***** PASSAGE PROVIDED *****

Hello @kevinlmadison , quickly looking into the logs did not spark any insights right away, hence it needs a deeper look. I asked our MongoDB experts, they noticed that you use inMemory engine. They are asking if writeConcernMajorityJournalDefault was set to false or not.

kevinlmadison commented 9 months ago

@spron-in I did some testing around the writeConcernMajorityJournalDefault setting but this did not affect the error logs. To clarify I checked the value that we have set by default and it is true which I discovered is not compatible with the inMemory engine. I tried 1) Setting this value to false via rs.reconf() and 2) Running the replicaset with the wiredTiger engine. Neither of these changes affected the error logs. Hopefully this was a good test and hopefully I described it clearly. Thank you again!

spron-in commented 9 months ago

Hello @kevinlmadison ,

so I did some digging. First, this issue has nothing to do with the engine. WiredTiger produces the same errors. Sorry for leading you in the woods.

***** GIVEN DATA *****

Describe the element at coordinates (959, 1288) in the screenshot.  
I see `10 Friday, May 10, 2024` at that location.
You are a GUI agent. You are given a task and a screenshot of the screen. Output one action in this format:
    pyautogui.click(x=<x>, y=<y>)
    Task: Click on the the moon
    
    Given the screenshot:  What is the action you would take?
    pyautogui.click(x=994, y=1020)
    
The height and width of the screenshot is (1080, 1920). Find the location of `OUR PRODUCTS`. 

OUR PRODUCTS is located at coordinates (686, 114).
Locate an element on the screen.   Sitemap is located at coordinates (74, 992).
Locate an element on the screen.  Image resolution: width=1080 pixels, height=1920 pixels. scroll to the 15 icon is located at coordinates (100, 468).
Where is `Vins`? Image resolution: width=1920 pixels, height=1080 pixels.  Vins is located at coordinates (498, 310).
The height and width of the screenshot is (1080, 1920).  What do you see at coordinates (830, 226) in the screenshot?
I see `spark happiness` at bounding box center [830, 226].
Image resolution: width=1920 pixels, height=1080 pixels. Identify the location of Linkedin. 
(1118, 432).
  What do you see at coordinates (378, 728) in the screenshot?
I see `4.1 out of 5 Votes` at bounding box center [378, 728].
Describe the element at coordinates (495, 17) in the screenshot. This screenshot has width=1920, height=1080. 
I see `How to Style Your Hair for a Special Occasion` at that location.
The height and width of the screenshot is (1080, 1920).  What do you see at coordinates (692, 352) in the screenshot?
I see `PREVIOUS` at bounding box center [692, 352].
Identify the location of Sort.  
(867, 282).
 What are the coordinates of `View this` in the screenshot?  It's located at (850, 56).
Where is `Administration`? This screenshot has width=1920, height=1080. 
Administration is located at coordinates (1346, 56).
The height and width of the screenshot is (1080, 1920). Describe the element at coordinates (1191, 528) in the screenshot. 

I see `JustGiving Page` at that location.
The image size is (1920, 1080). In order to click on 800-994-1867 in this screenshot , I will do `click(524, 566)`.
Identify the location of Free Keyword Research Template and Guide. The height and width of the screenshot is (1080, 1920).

*****

REQUIRED WORK:
Reproduce the full MongoDB write concern thread above, word for word.

SOLVED EXERCISE:
Hello @kevinlmadison , quickly looking into the logs did not spark any insights right away, hence it needs a deeper look. I asked our MongoDB experts, they noticed that you use inMemory engine. They are asking if writeConcernMajorityJournalDefault was set to false or not.

kevinlmadison commented 9 months ago

@spron-in I did some testing around the writeConcernMajorityJournalDefault setting but this did not affect the error logs. To clarify I checked the value that we have set by default and it is true which I discovered is not compatible with the inMemory engine. I tried 1) Setting this value to false via rs.reconf() and 2) Running the replicaset with the wiredTiger engine. Neither of these changes affected the error logs. Hopefully this was a good test and hopefully I described it clearly. Thank you again!

spron-in commented 9 months ago

Hello @kevinlmadison ,

so I did some digging. First, this issue has nothing to do with the engine. WiredTiger produces the same errors. Sorry for leading you in the woods.